An acceptable answer repeats exactly the line with "Instruction: Click the 状态 column header" and each line after it through the end of the entries, and includes nothing else.

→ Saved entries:
┄┄┄┄┄┄┄┄┄┄
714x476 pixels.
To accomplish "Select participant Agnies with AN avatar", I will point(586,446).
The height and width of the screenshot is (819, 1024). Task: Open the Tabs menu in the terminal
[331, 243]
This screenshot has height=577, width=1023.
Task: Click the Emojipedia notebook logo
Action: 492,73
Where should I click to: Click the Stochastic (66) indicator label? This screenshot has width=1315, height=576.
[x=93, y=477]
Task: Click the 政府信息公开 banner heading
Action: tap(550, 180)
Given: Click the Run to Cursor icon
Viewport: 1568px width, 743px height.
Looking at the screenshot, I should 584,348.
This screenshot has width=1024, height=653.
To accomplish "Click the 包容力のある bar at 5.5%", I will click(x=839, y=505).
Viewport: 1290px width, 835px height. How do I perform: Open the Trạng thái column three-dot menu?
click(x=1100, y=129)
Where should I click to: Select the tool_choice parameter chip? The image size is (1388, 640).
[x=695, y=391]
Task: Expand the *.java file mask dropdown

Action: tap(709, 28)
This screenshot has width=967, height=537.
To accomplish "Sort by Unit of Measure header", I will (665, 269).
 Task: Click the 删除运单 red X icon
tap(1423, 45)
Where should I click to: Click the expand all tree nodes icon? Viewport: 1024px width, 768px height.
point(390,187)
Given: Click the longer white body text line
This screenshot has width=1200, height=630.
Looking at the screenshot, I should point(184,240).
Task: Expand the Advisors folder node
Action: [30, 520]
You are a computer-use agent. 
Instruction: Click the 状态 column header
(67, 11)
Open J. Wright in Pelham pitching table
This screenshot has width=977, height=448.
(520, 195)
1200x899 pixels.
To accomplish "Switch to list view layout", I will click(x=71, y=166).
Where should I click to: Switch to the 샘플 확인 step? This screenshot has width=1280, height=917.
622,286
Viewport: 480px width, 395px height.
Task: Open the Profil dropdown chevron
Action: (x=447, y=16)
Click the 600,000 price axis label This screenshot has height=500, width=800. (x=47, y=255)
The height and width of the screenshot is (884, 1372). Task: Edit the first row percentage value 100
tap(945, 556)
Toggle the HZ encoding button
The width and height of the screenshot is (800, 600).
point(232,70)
┄┄┄┄┄┄┄┄┄┄
→ Response to this exercise:
Instruction: Click the 状态 column header
(67, 11)
Open J. Wright in Pelham pitching table
This screenshot has width=977, height=448.
(520, 195)
1200x899 pixels.
To accomplish "Switch to list view layout", I will click(x=71, y=166).
Where should I click to: Switch to the 샘플 확인 step? This screenshot has width=1280, height=917.
622,286
Viewport: 480px width, 395px height.
Task: Open the Profil dropdown chevron
Action: (x=447, y=16)
Click the 600,000 price axis label This screenshot has height=500, width=800. (x=47, y=255)
The height and width of the screenshot is (884, 1372). Task: Edit the first row percentage value 100
tap(945, 556)
Toggle the HZ encoding button
The width and height of the screenshot is (800, 600).
point(232,70)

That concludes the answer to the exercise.